Monitor Azure Stack Hub hardware components
The Azure Stack Hub health and monitoring system monitors the status of the storage subsystem and raises alerts as needed. The health and monitoring system can also raise alerts for the following hardware components:
- System fans
- System temperature
- Power supply
- CPUs
- Memory
- Boot drives
Note
Before you enable this feature, you must validate with your hardware partner that they're ready. Your hardware partner will also provide the detailed steps for enabling this feature in the baseboard management controller (BMC). The user encryption in the base board management controller must be set to AES for build 2005 and later.
SNMP listener scenario
An SNMP v3 listener is running on all three ERCS instances on TCP port 162. The BMC must be configured to send SNMP traps to the Azure Stack Hub listener. You can get the three PEP IPs from the administrator portal by opening the region properties view.
Sending traps to the listener requires authentication and must use the same credential as accessing base BMC itself.
When an SNMP trap is received on any of the three ERCS instances on TCP port 162, the OID is matched internally and an alert is raised. The Azure Stack Hub health and monitoring system only accepts OIDs defined by the hardware partner.

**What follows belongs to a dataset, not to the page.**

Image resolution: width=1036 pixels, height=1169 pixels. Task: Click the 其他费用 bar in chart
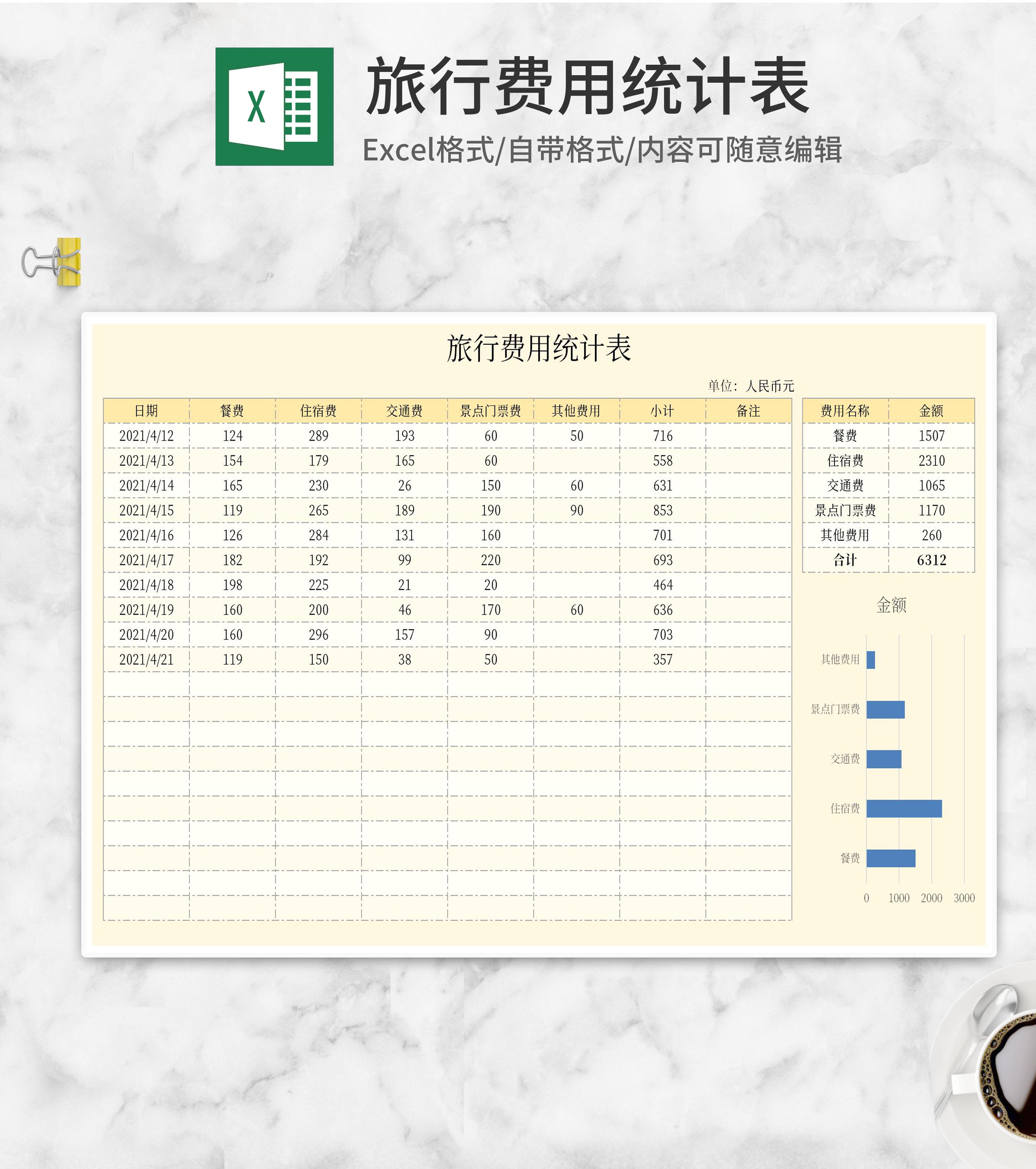[871, 660]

If an OID is unknown to Azure Stack Hub, it won't match it to an alert.
Once a faulty component is replaced, an event is sent from the BMC to the SNMP listener that indicates the state change. The alert then closes automatically in Azure Stack Hub.
Note
Existing alerts do not close automatically when the entire node or motherboard is replaced. The same applies when the BMC loses its configuration; for example, due to a factory reset.